桓武天皇はこの二人に政策を議論させました。
藤原緒嗣は「百姓たちは軍事(蝦夷との戦い)と造作(宮都建設)に苦しんでいます。軍事と造作をやめるべきです」と主張しました。一方、菅野真道は「軍事と造作は必要なものです。やめることはできません」と主張しました。この議論を「徳政相論」といいます。
桓武天皇は結局、藤原緒嗣の意見を容れ、軍事と造作を中止しました。蝦夷平定も平安京建設も、桓武天皇が信念に基づき「民に負担を与えてでもやるのだ」という気持ちで推し進めて来た政策でしたが、晩年になって考えが変わったのでしょうか。
延暦25(806)年3月17日。桓武天皇が崩御しました。皇太子・安殿親王は起き上がれないほど嘆き悲しみ、坂上田村麻呂らに肩を抱えられて歩いたと伝えられています。

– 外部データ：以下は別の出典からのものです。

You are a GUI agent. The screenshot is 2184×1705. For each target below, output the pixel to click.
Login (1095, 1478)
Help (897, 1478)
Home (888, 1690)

公式歴史書『日本後紀』は、桓武天皇の業績である軍事と造作について
「当年の費(ついえ)といえども、後世の頼(たより)とす」
と記述しています。
「一時的には国力を消耗させたが、後世のためになった」
というのです。
確かに平安京の造成は歴史に残る名事業でした。飛鳥時代までは、天皇の代替わりごとに新たな宮を作って国力を疲弊させていました。その悪弊を見直し、唐と同様の都を造営しようとして藤原京に遷都したのが持統天皇でした。しかし藤原京は16年しか持たず、続く平城京も74年しか持ちませんでした。

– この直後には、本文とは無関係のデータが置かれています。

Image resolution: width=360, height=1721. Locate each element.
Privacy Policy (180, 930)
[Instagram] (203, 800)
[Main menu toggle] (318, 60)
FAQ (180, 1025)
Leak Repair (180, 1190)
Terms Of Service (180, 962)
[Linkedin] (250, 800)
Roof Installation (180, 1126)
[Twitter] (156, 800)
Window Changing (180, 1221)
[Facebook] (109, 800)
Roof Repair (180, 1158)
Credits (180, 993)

千年続く都を作ったのは、日本の歴史上桓武天皇ただ一人だけです。
また桓武天皇は、東北地方に住む「蝦夷」と呼ばれていた人たちを「討伐」すべく、何度も征討軍を組織しました。少数者を弾圧した侵略者と評価することもできますし、他国からの侵略に対抗できるだけの国力を身につけるために国家の統一を図ったと評価することもできます。

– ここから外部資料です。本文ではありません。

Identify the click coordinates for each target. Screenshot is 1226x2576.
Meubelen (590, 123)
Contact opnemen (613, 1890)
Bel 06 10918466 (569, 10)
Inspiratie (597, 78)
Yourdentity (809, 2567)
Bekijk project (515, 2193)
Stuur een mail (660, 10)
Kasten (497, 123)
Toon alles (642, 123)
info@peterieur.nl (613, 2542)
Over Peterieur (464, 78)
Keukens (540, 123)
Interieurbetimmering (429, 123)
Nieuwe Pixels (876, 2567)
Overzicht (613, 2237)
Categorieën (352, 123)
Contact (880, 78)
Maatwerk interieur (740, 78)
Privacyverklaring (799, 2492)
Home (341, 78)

日本後紀の記述は功罪双方に言及した評価といえるでしょう。
なお、明治28(1895)年、京都で内国勧業博覧会が開催されたのを機に平安京の大内裏が復元されました。これにあわせて、桓武天皇を祭神とする平安神宮が建立されました。平安神宮は意外に最近作られたものだったのですね。